All of which is not to suggest that Trump ranks up there with some of Christie’s clients in the despicable directory (although many believe we haven’t seen Trump at his worst: imagine a second term). Quite the contrary. If Trump doesn’t rank up there, why should we castigate the lawyers who represent him?
To be sure, there are two arguable points that militate against the arguments supporting Trump’s right to counsel of choice.
The first is that individual liberties and values, including imprisonment and deportation, were at stake in Christie’s cases: the mere existence of Legal Aid is strong evidence of our support for representation when personal freedom is at stake. Our appetite for universal representation in civil cases is much less enthusiastic.
Trump’s attack on the electoral process, baseless though it may be, is a matter of public law, not individual liberties.
But that’s not a good argument: the sheer impact of some public law cases speaks loudly to advocating for representation there as much as in personal liberty matters. Here, few doubt that the fate and future of the United States, and even the world, are at play in the results of the American election.

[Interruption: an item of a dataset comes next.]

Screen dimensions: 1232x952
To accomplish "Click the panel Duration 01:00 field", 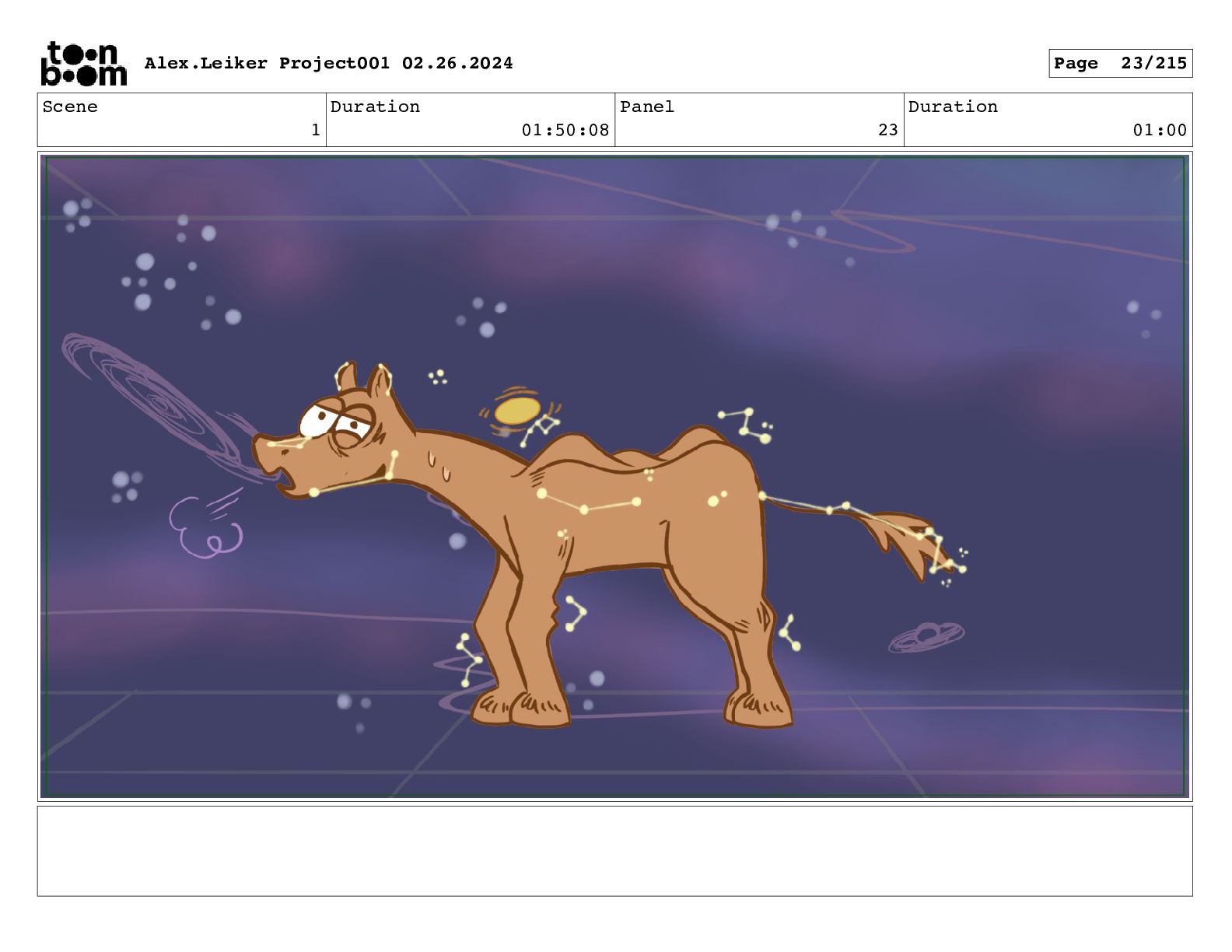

It is also true that lawyers’ duty to the court transcends their duty to their clients. What follows is that lawyers should not make unfounded arguments.
The more cogent argument, then, is that the vast majority of Trump’s arguments are baseless, and that the ones that have a modicum of merit would not change the result: in a way, they’re moot. True enough.
Fortunately or unfortunately, it turns out that not all of Trump’s claims are baseless. On November 4, a Pennsylvania judge overturned a lower court ruling and permitted Trump campaign observers to monitor the counting process at closer range. And one week later, another Pennsylvania judge ruled that ballots still requiring proof of identification beyond six days after the election should not be counted.
These are certainly not game-changing decisions. But arguably, they deal with important issues regarding the integrity of the political process and the validity of ballots.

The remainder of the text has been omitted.